Another “Darfur” in Northern Sudan?

Northern Sudan may see similar violence as the Western Province Darfur, where mounted Arabic militia harass local communities, ASSIST News Service reports. The German mission agency Evangeliumsgemeinschaft Mittlerer Osten (Gospel Community Middle East) is concerned that a similar fate to Darfur's slaughter may be in store for two million Nubians who live mainly in Southern Egypt and Northern Sudan. The Nubians are worried that a new reservoir near Dongola will deprive them of even more of their land. They already lost a lot of their subsistence to the Egyptian High Dam near Aswan, which forms the biggest reservoir reaching more than 300 miles into Sudan.

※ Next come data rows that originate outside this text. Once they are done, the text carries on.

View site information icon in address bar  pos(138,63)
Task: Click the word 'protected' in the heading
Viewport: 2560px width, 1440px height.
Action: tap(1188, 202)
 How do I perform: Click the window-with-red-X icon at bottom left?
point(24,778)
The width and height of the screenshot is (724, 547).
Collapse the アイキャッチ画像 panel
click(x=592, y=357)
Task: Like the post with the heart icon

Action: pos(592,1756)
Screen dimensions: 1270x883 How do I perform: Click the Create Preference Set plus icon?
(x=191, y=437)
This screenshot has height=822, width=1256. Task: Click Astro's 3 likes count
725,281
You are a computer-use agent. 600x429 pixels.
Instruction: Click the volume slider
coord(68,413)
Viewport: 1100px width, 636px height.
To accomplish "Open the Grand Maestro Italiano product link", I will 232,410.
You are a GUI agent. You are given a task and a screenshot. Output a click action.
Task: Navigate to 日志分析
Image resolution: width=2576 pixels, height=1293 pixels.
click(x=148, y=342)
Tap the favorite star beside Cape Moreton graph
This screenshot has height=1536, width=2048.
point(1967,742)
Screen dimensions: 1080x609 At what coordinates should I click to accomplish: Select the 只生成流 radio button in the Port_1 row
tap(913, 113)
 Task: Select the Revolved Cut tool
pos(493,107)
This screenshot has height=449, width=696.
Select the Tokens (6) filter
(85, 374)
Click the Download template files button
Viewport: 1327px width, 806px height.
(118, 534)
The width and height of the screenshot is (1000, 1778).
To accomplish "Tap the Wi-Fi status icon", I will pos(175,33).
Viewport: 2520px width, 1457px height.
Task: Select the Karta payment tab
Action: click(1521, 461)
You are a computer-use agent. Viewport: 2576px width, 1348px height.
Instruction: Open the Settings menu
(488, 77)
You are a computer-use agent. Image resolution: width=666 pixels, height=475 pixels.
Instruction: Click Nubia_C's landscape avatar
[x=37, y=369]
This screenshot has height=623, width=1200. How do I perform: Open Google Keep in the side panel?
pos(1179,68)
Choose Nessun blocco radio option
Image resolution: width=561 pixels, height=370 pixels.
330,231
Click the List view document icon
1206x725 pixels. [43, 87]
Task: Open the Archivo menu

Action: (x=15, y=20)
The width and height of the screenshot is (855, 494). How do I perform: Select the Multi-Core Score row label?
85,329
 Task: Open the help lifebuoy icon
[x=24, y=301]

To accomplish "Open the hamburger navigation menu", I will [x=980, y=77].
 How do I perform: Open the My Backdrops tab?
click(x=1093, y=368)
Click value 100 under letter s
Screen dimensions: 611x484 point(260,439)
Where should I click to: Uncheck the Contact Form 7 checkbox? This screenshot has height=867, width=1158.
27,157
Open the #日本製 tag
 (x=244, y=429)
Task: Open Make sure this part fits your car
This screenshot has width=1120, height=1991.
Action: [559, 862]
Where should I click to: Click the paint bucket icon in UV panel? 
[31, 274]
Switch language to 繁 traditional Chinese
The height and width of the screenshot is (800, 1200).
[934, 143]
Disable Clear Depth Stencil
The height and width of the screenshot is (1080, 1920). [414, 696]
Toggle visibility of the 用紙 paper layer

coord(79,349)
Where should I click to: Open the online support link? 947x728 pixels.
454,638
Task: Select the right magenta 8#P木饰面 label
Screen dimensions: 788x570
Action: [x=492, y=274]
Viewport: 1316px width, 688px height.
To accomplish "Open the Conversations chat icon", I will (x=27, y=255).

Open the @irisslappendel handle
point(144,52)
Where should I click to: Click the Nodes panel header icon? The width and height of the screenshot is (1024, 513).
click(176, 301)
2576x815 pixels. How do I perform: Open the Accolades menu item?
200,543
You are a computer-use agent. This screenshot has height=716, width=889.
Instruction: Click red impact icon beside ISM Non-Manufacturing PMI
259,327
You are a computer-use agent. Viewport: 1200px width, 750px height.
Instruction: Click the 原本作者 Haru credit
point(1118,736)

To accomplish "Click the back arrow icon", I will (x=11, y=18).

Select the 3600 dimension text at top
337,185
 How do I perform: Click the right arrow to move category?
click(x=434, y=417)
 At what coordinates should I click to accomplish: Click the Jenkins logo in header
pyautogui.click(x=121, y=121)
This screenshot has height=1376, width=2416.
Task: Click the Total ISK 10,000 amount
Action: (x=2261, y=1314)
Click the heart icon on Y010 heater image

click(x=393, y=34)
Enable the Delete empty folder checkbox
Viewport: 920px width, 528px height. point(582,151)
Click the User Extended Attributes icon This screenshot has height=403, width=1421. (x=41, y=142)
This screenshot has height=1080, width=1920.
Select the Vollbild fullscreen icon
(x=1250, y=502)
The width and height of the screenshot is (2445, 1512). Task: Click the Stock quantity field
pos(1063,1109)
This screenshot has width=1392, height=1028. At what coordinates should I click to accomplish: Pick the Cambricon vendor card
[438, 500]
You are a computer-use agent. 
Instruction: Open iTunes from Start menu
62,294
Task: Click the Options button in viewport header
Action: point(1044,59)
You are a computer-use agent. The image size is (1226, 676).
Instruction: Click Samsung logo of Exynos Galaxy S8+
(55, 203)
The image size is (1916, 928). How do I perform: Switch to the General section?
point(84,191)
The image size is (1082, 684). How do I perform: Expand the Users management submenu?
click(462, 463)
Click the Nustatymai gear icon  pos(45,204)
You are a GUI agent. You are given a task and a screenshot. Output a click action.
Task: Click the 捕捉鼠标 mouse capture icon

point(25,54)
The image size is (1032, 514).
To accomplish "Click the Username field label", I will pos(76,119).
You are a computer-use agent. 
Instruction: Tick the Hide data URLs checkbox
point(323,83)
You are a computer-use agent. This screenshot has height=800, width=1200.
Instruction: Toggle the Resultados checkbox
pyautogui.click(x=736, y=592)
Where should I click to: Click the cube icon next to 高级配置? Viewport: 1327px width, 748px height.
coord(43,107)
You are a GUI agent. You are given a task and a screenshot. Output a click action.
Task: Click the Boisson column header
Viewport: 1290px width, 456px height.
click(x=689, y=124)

Egyptian Copts Appeal Religious Identity Ruling

Egypt’s Supreme Administrative Court heard a final appeal last week for 45 Coptic Christian citizens who were denied their attempt to legally reclaim their Christian identities after officially converting to Islam, Compass Direct News reports. All 45 plaintiffs have declared they want to return to their Christian faith. Coptic lawyer Naguib Gabriel told the court last week that a lower administrative court’s April ruling against his 45 clients’ joint-action suit had “embarrassed the Egyptian government at an international level.” The state refusal “says that the government is forcing people to embrace beliefs against their free will,” Gabriel said. “It is forcing them according to their official papers to belong to a religion they don’t believe in.”